▶ Directions
Return the lines of the data word for word, from the line with "Given: Collapse the 我的计算机 tree node" up to and including the last line of the data, and leave the pictures out of your answer.

▶ Information given
========
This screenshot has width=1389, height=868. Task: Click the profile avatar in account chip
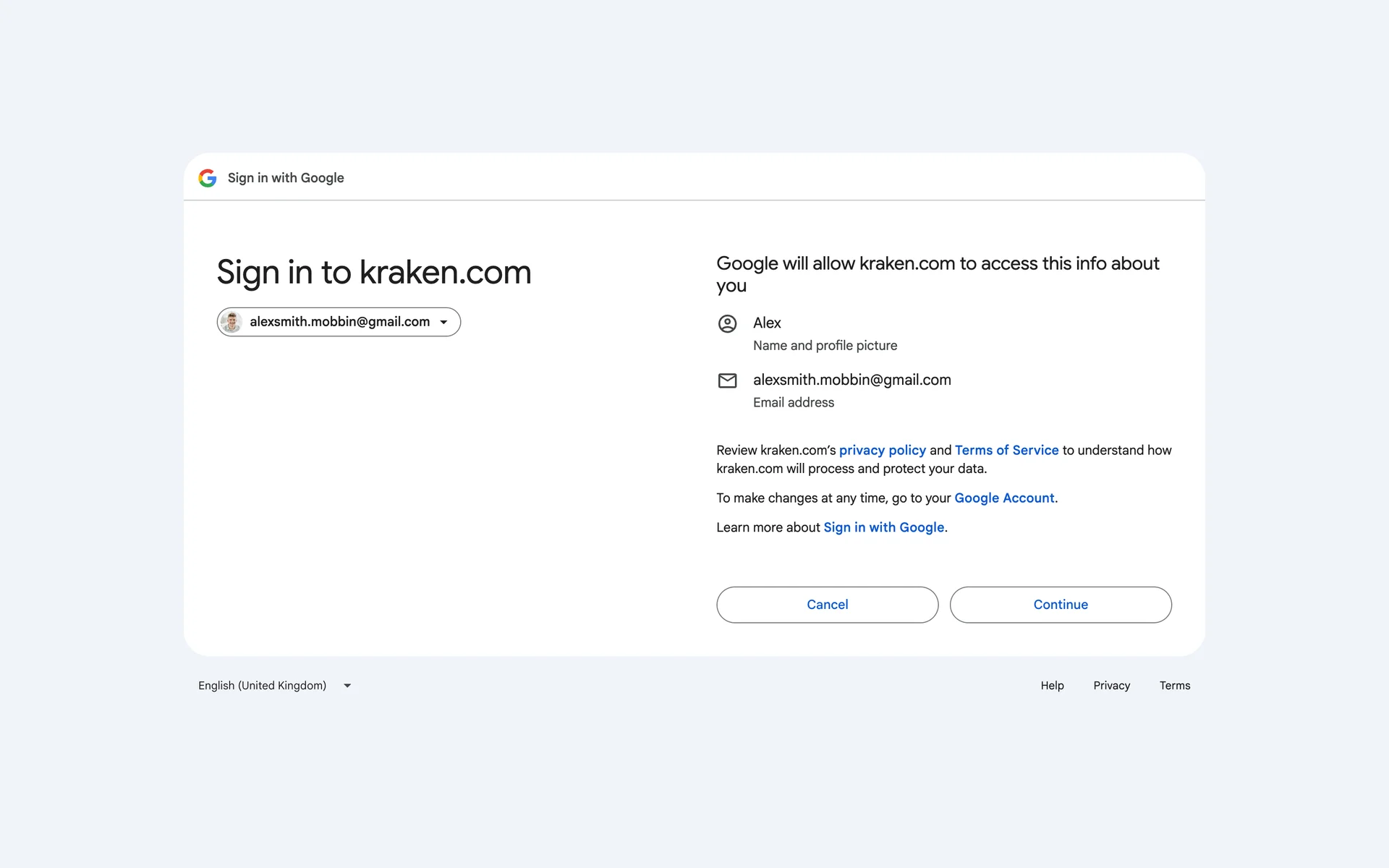[232, 322]

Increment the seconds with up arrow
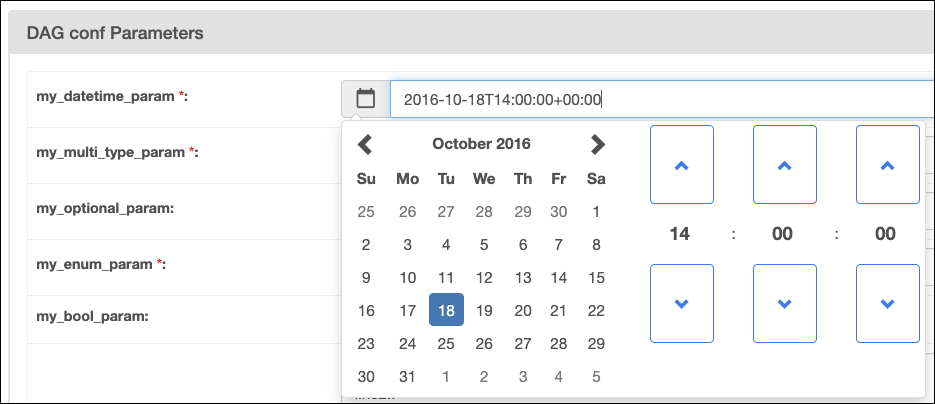[887, 165]
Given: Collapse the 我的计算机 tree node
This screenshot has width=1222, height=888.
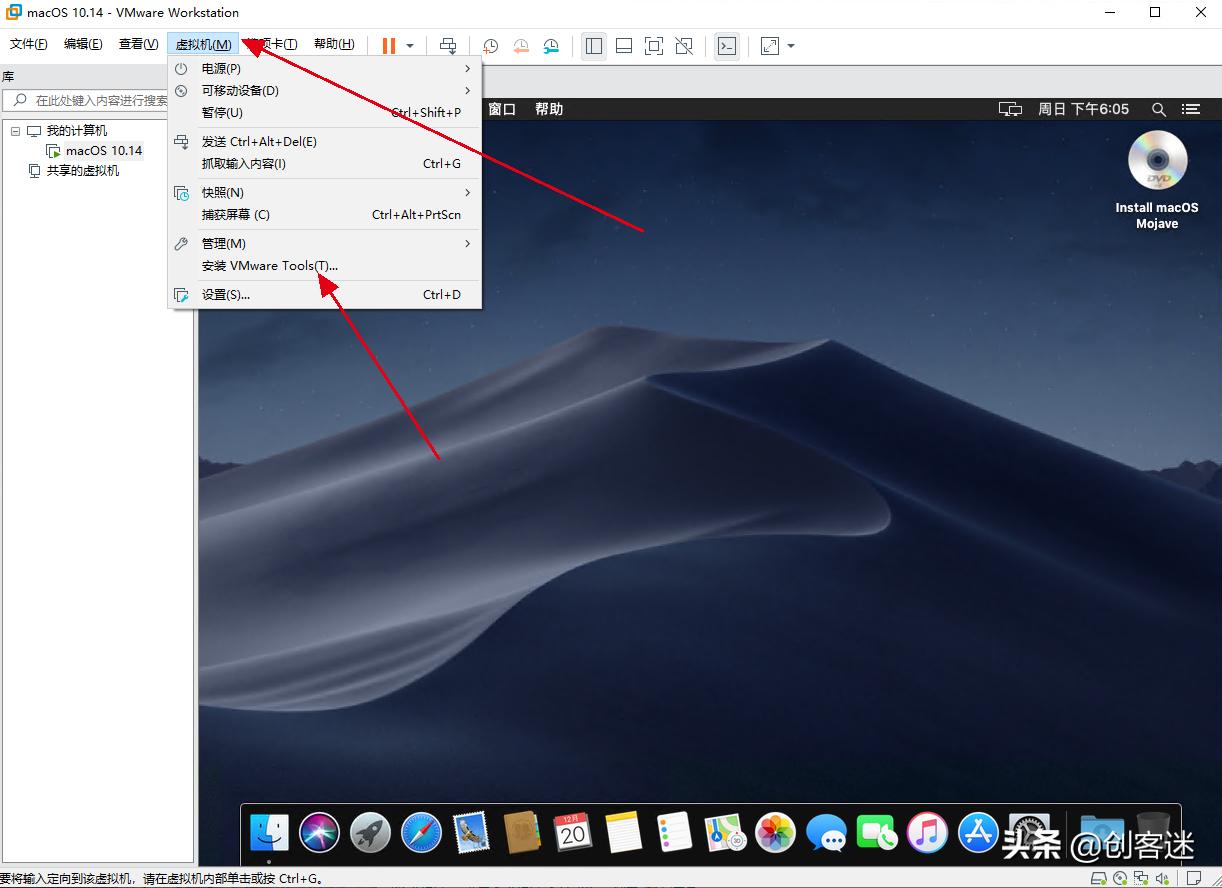Looking at the screenshot, I should coord(15,130).
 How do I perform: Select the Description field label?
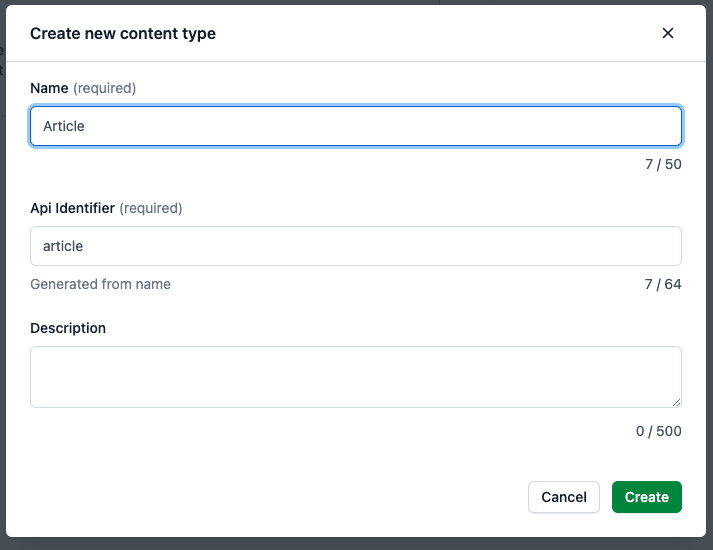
========
▶ Correct result
Given: Collapse the 我的计算机 tree node
This screenshot has width=1222, height=888.
Looking at the screenshot, I should coord(15,130).
 How do I perform: Select the Description field label?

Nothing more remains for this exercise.